(Collected data entries)
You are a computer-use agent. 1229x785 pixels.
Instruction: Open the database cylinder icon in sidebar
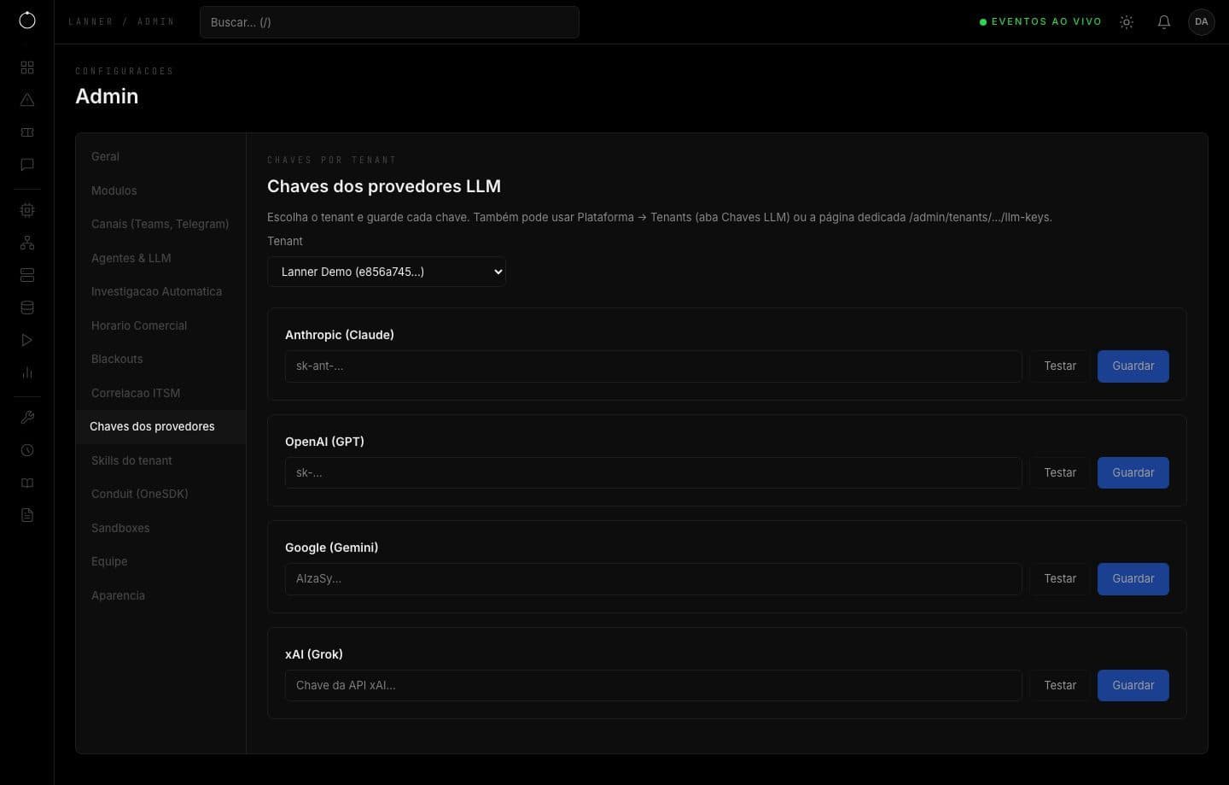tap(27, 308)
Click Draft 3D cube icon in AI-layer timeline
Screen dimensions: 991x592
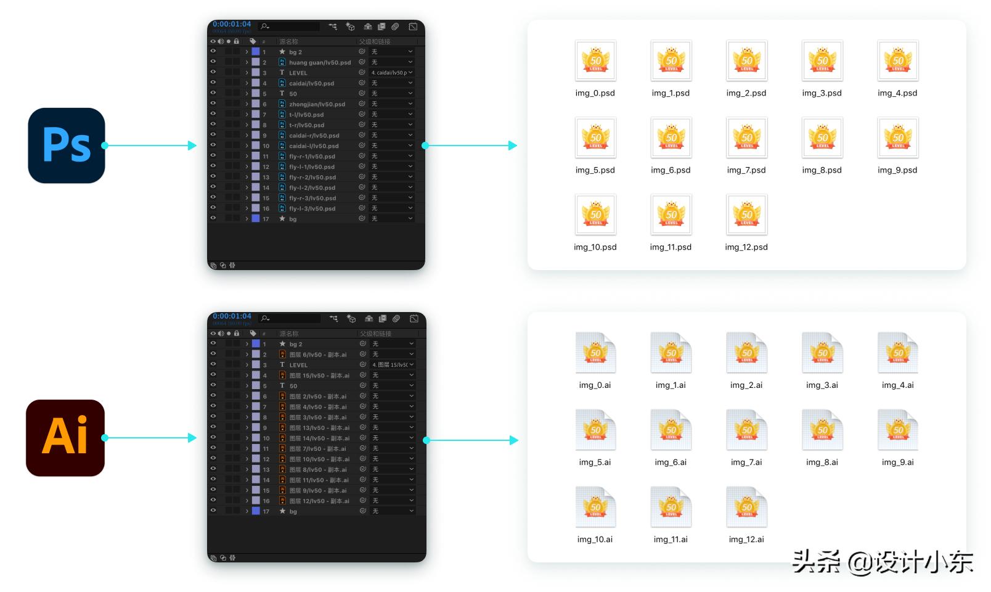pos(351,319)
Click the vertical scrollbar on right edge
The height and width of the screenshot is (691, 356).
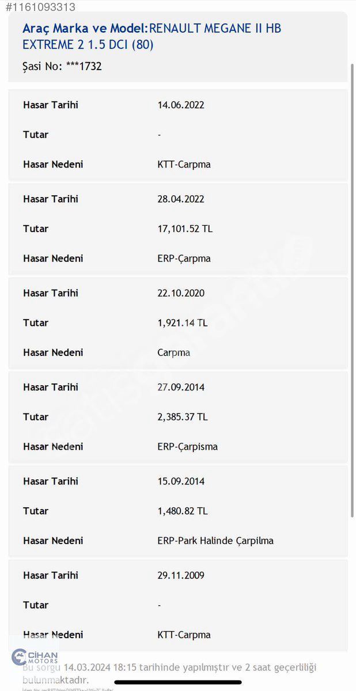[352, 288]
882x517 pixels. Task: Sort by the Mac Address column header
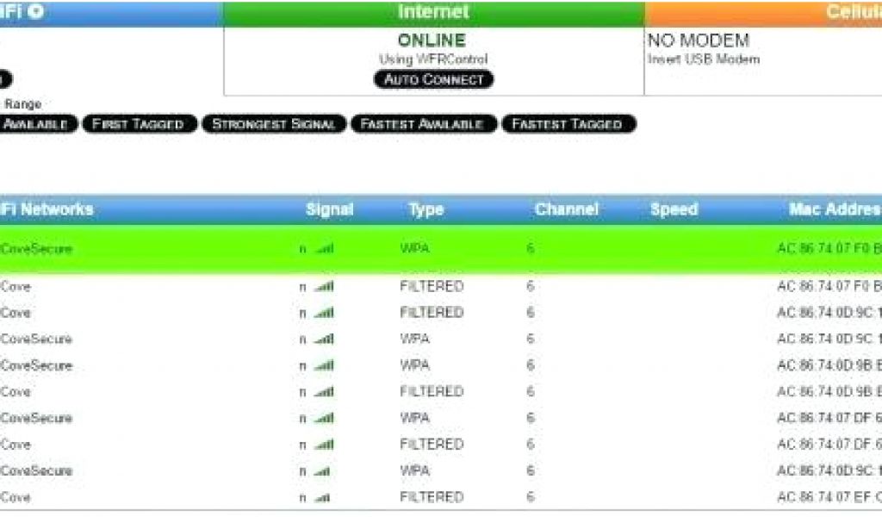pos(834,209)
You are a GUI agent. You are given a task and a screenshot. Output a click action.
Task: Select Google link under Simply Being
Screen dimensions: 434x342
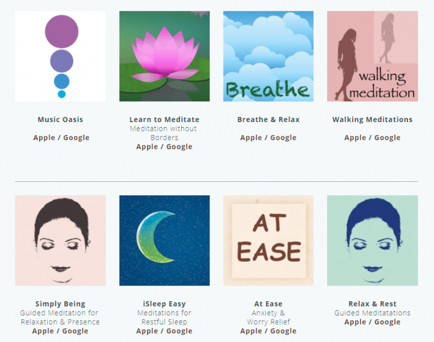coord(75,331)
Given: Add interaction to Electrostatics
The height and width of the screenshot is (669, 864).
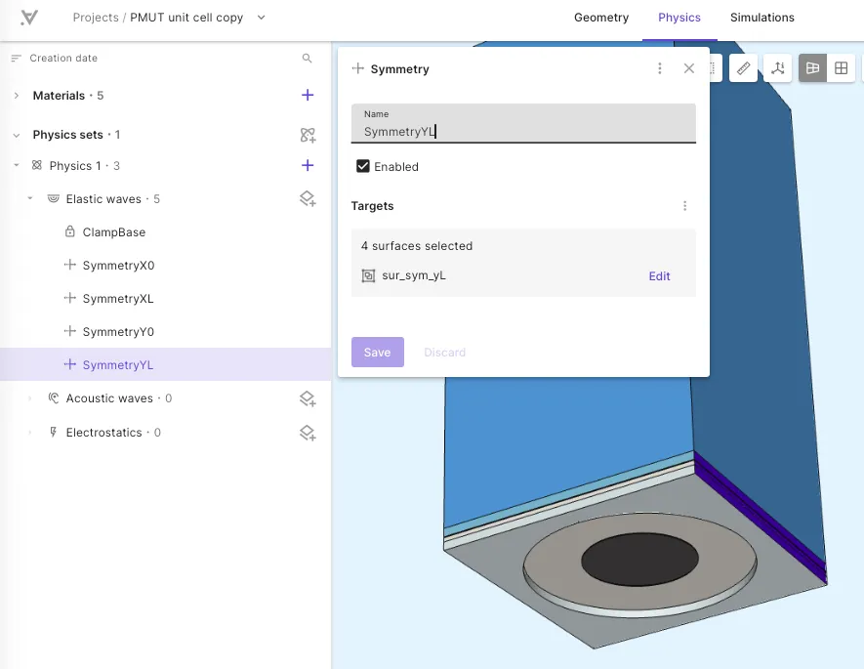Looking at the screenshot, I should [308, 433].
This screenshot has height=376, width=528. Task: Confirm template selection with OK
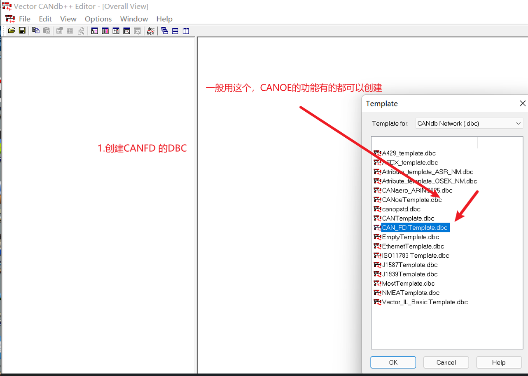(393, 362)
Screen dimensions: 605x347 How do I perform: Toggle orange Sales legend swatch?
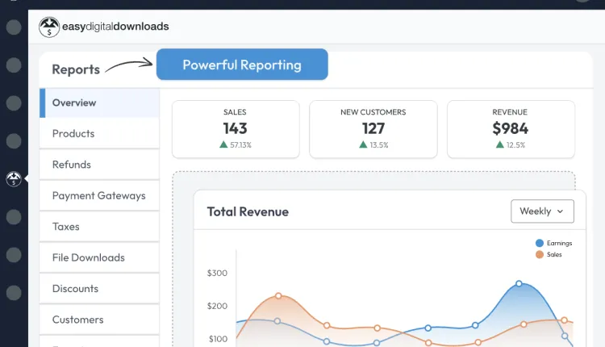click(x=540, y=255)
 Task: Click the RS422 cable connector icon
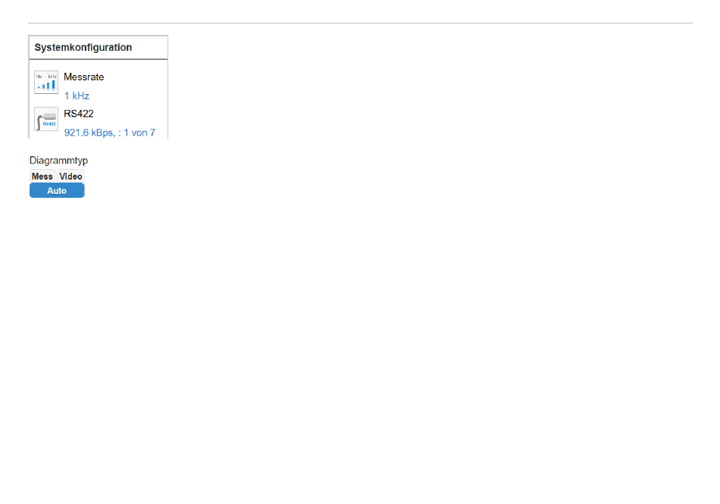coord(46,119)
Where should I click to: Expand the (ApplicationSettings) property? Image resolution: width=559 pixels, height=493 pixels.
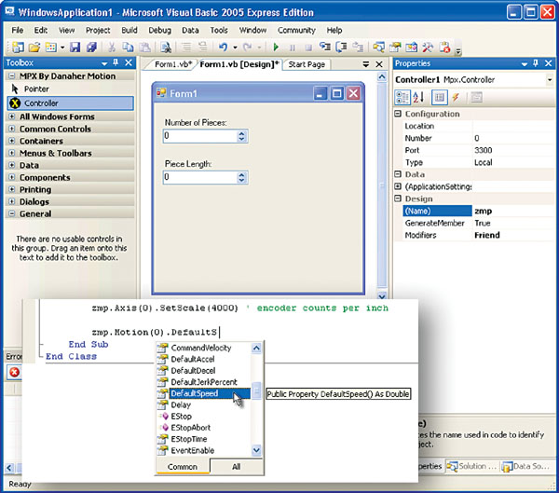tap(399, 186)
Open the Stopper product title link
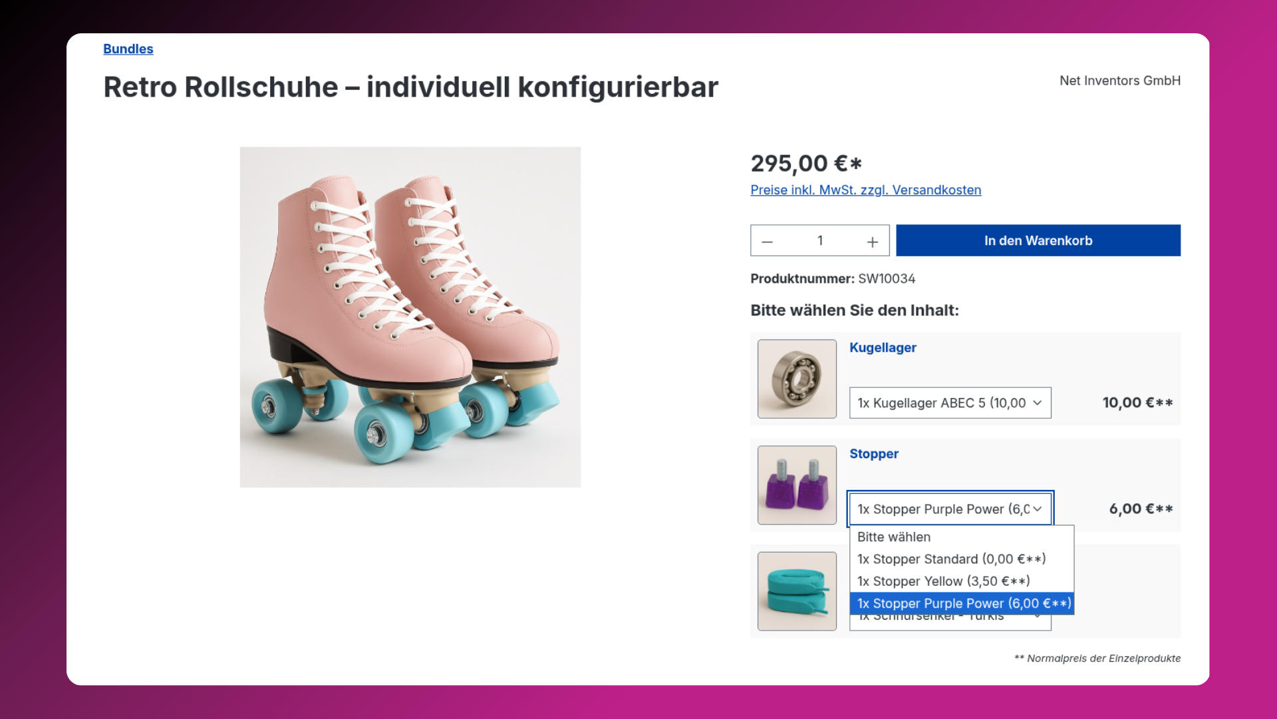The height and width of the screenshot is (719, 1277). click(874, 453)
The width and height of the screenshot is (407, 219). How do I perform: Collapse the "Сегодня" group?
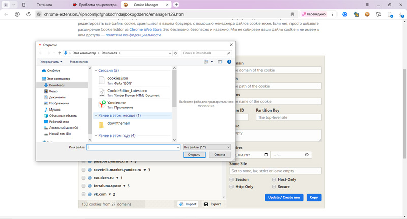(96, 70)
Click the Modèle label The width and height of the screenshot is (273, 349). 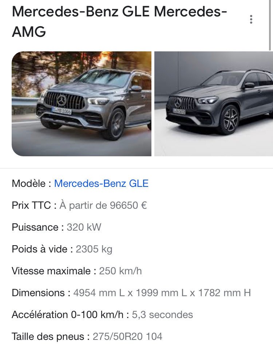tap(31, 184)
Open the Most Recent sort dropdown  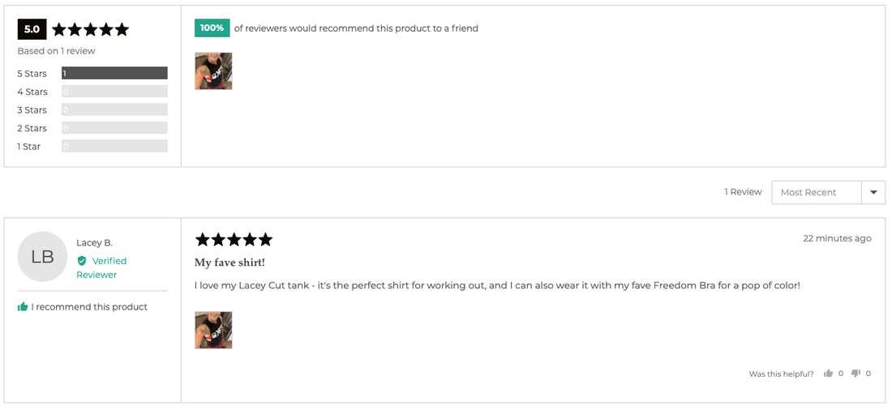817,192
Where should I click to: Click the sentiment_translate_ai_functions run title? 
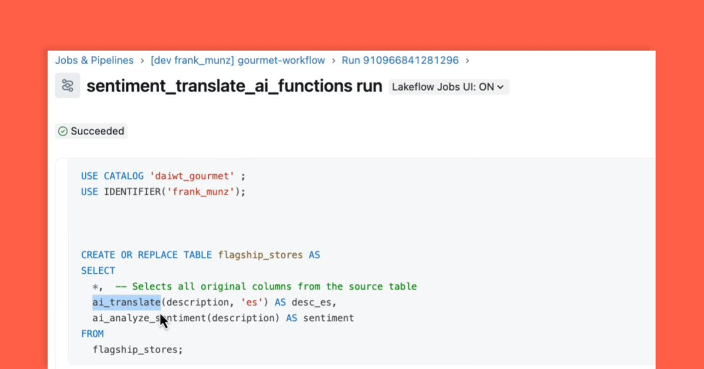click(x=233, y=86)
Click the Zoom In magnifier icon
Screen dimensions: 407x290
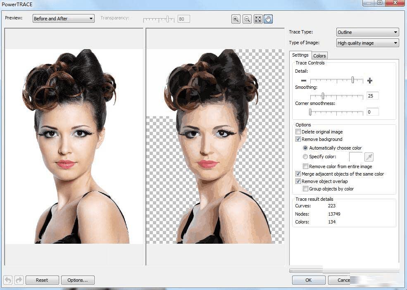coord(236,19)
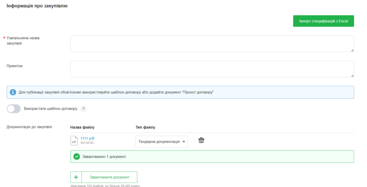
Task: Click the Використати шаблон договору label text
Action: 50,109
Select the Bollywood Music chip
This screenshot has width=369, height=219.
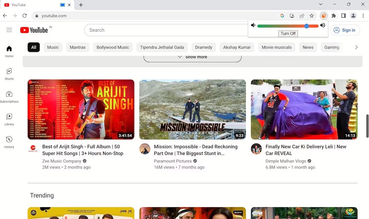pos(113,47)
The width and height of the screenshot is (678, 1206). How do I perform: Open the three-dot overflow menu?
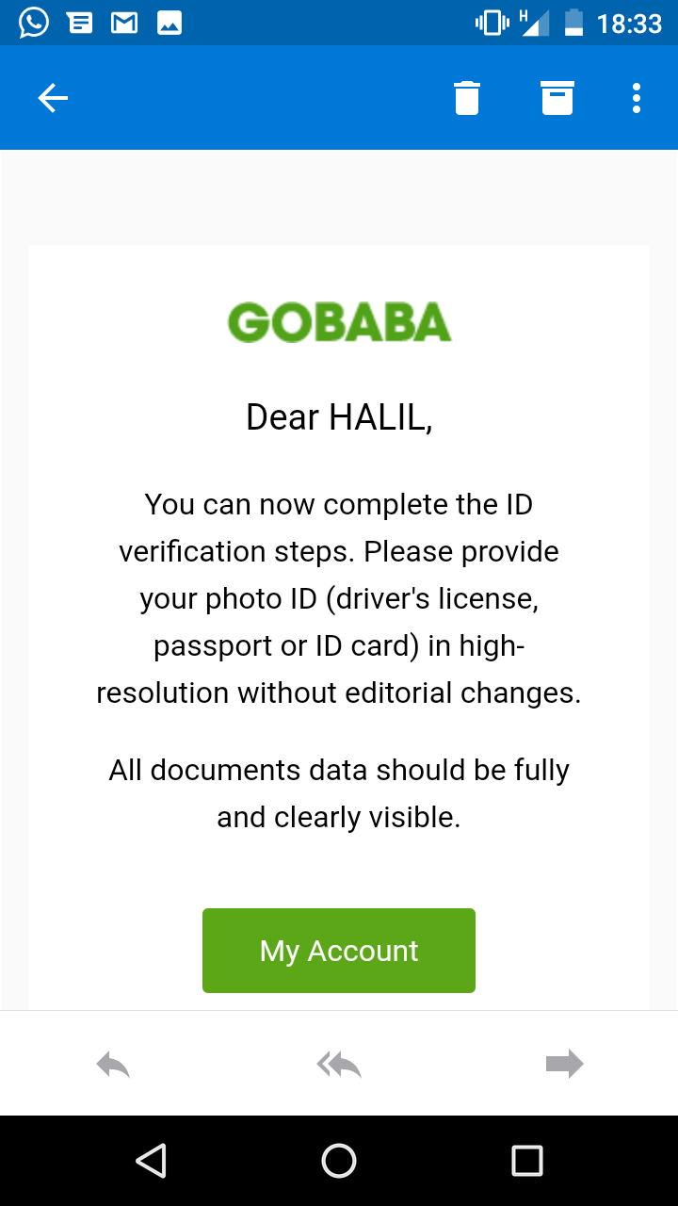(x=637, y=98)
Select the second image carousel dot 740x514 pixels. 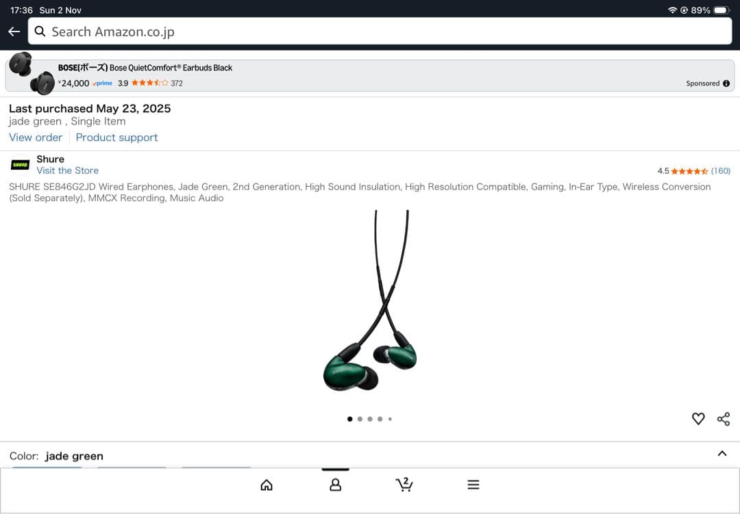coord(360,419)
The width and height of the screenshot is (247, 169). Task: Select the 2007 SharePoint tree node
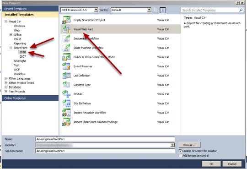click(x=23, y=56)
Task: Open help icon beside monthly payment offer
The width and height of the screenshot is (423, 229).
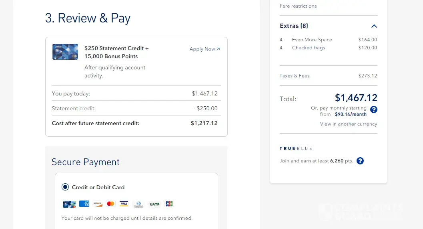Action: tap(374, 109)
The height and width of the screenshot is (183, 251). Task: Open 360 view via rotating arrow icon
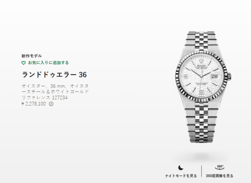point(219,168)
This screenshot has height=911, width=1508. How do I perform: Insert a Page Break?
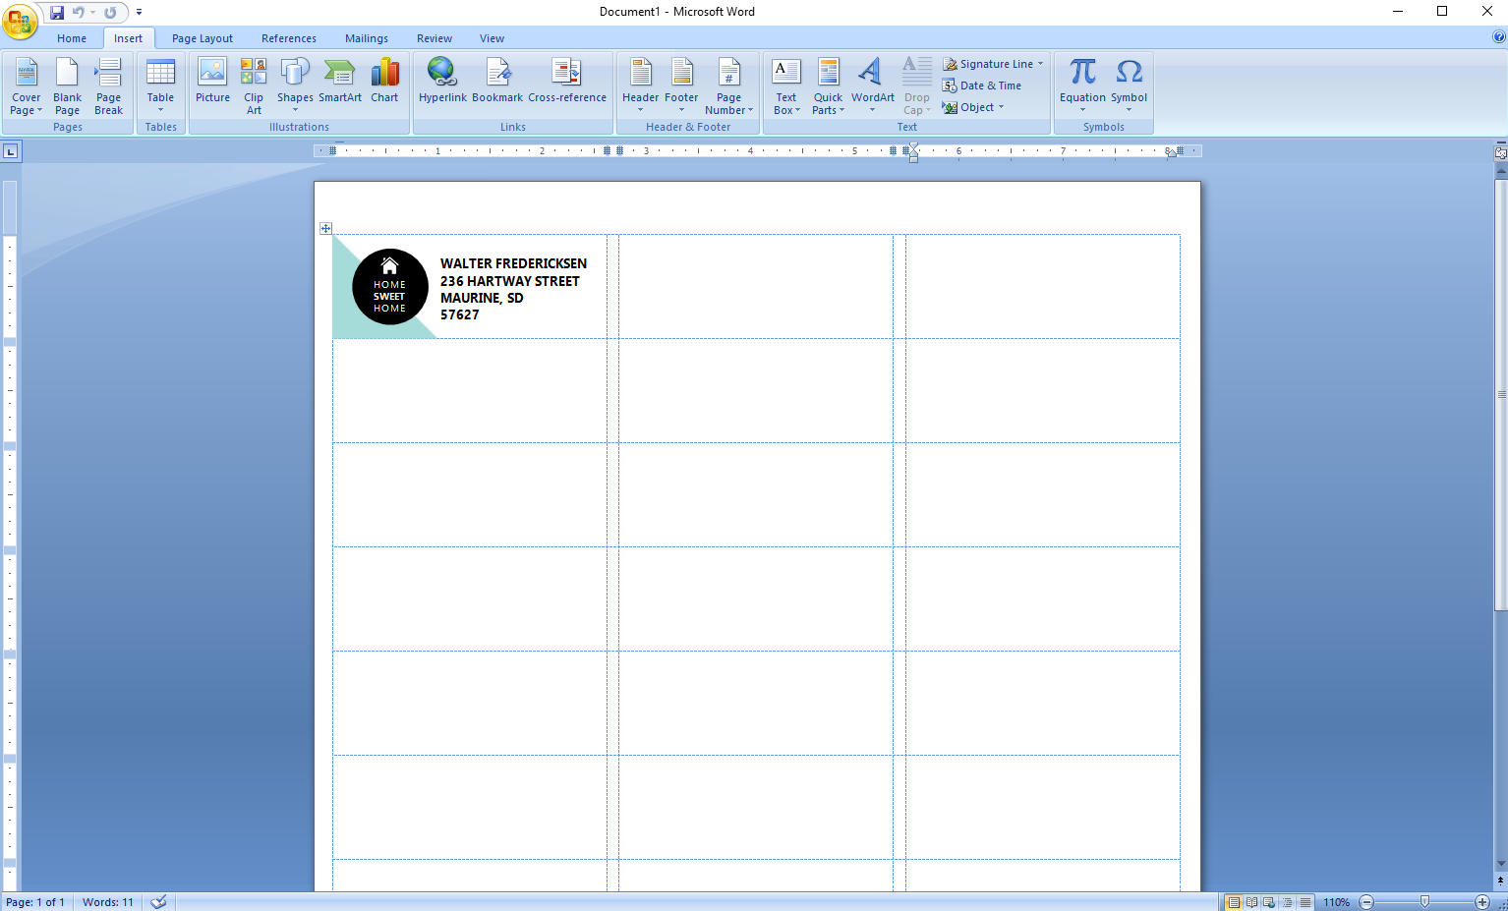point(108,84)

DESCRIPTION OF THE TASK:
Emit the lines of the data above from the one containing "The width and height of the screenshot is (247, 169)." through its final line, both endpoints included. Pictures do not belong in the output.

RESPONSE:
The width and height of the screenshot is (247, 169). Task: Select the 2007 SharePoint tree node
click(x=23, y=56)
Task: Open help icon beside monthly payment offer
The width and height of the screenshot is (423, 229).
Action: tap(374, 109)
The height and width of the screenshot is (183, 251). Task: Open 360 view via rotating arrow icon
point(219,168)
This screenshot has height=911, width=1508. How do I perform: Insert a Page Break?
point(108,84)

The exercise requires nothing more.